Ему почему-то казалось, что именно обстановка, а сюда входило все: большая холодная вода, омывающая суровый таежный берег, протяженные зимние вечера и малый круг дощатого стола, освещенный стеариновой свечой… И тишина — какая тишина стояла на том ленском берегу неподалеку от Качуги! Да, казалось, все это усиливало, крепче врубало в сознание генеральные мысли о мире, о будущем. Как-то сочеталась мощь тех идей, что жадно черпал он из доходивших до них ленинских строк, с мощью природы, окружавшей его. И были минуты духовного подъема — вероятно, это и было счастьем, — когда он, накинув полушубок, выбегал на занесенную снегом улицу поселка, глубоко дыша морозным воздухом под яркими сибирскими звездами. И ощущал себя сильным и свободным, такую видел перед собой даль!.. Словно не был ссыльным, заточенным в ледяную тюрьму без окон и дверей, отъединенный от родных мест, от центров великими расстояниями, холодами и — стражей!
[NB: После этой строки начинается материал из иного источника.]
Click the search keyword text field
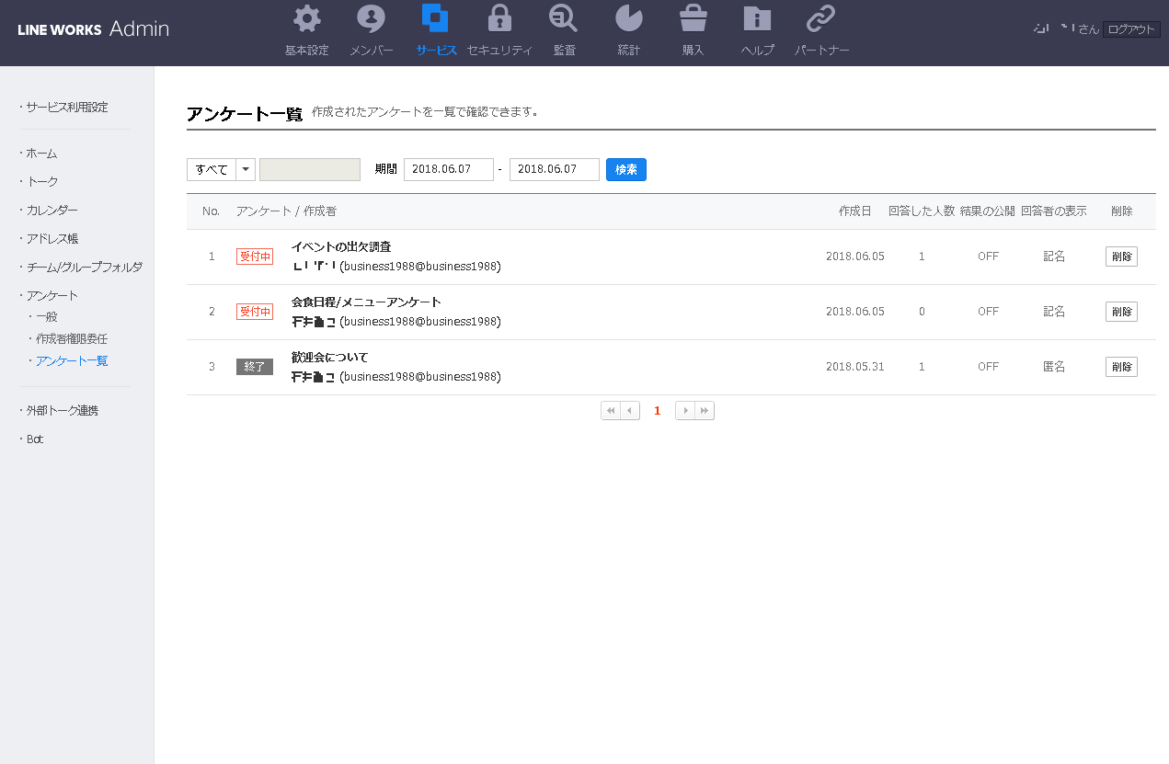This screenshot has height=764, width=1169. [x=310, y=170]
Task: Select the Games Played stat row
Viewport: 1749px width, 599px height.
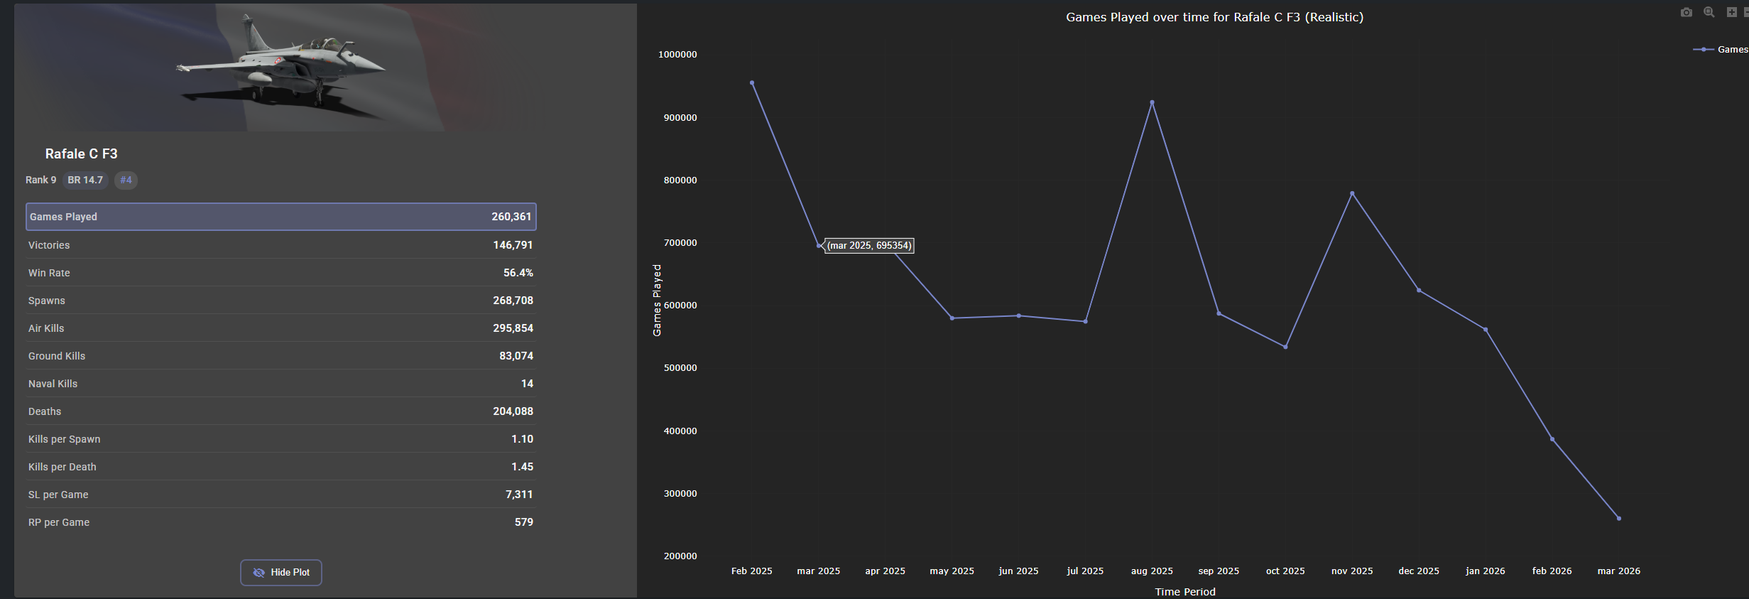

Да, к тому же еще стражей!
Но чувство свободы и силы происходило от понимания неотвратимости хода истории, который не могли изменить даже те всесильные, что бросили сюда горсточку людей, разгадавших этот ход.
Он пришел в революцию стихийно, по классовому чутью, как сын своего класса. Это была первая ступень к счастью. Потому что великое счастье — найти свое место в борьбе. Но там, в ссылке, он уже поднялся выше, и счастьем было понимание неизбежности победы идеи, которой он служил. До сих пор он шел как бы под звездой, которая ему светила, но была недосягаемой, и рыцарственность избранной им судьбы заключалась в том, что цель могла быть достигнута где-то в необозримой дали. На этой же ступе-пи путь был освещен ярким светом теории. Он был рассчитан и доказан. Детерминирован.
Все изменилось от этого. Нет, разумеется, он и до ссылки уже изучал «Капитал», который давался ему не сразу и не легко, но он был упорен и доходил до глубокого его смысла с упоением новообращенного.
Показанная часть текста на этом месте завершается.